Mas em matéria de trabalhadores independentes as opiniões dividem-se entre os falsos e os verdadeiros recibos verdes. Os primeiros receiam ter de pagar a factura que nalguns casos devia ser suportada pela entidade empregadora. Só em 2012, 32 960 entidades foram notificadas para pagar as contribuições devidas ao Estado dos 5% [de descontos obrigatórios pelas empresas empregadoras] relativos ao trabalhadores independentes: em causa estão 64 503 trabalhadores.
Legalmente, trabalhar com recibos verdes é apenas para quem não tem vínculo laboral. Se um trabalhador está sujeito a um horário de trabalho, hierarquia, salário fixo ou qualquer tipo de disciplina laboral, não devia passar recibos verdes.
Recentemente, Cristina Perry, tradutora, escreveu uma carta ao Instituto da Segurança Social a queixar-se disso mesmo. “Os falsos recibos verdes trabalham para uma empresa, com salário fixo, mas passam recibos verdes. Para eles não há o problema de quebra de rendimentos e se ficarem sem trabalho fecham actividades e não têm de pagar segurança social. Nós, os verdadeiros, temos de continuar a pagar a mesma taxa ainda que os rendimentos diminuam e só têm direito a subsídio de desemprego aqueles que realizaram mais de 80% do seu trabalho para uma única entidade”, disse ao i.

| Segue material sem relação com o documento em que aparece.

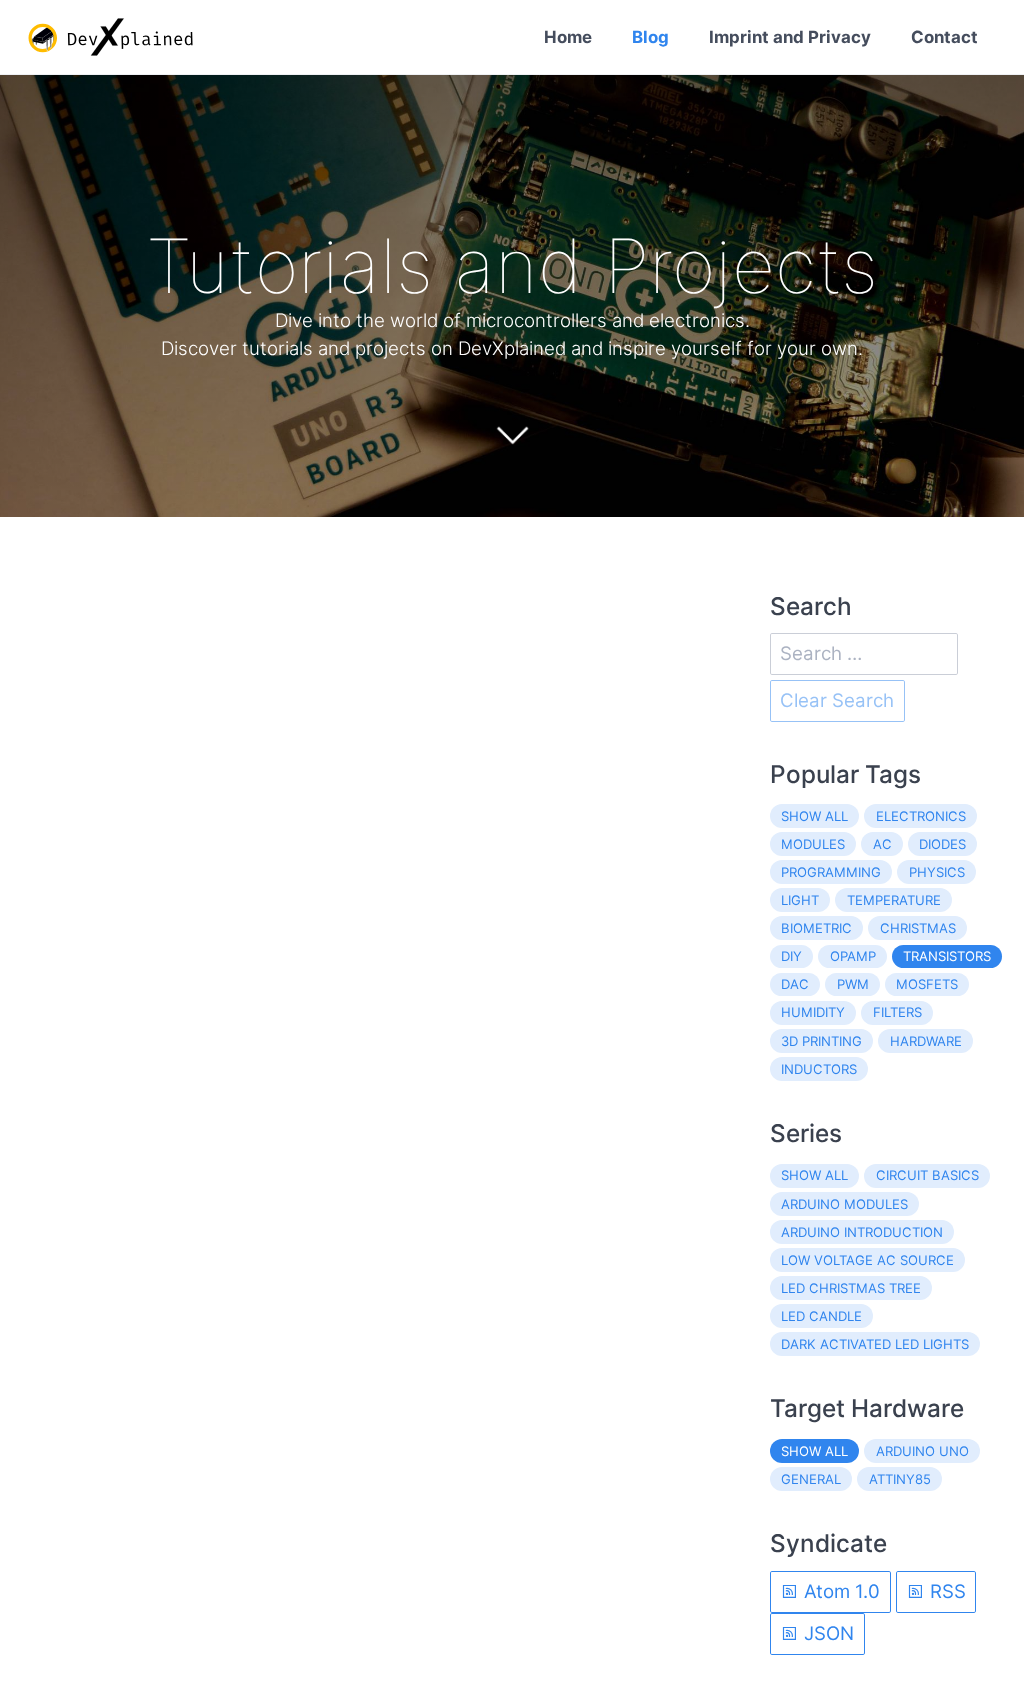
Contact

No ano passado, 70% do rendimento dos trabalhadores independentes estava sujeito a IRS – imposto sobre o rendimento singular. A partir deste ano ficam sujeitos a IRS 75% dos rendimentos (o governo chegou a apontar para 80%, mas recuou cinco pontos percentuais). Além disso, estes trabalhadores sofrem os mesmos aumentos de impostos que os restantes contribuintes na sequência da alteração de escalões do IRS e da sobretaxa de 3,5%.
Para Cristina Perry a solução é só uma: ou recebe menos e paga menos, ou tem de fechar a actividade.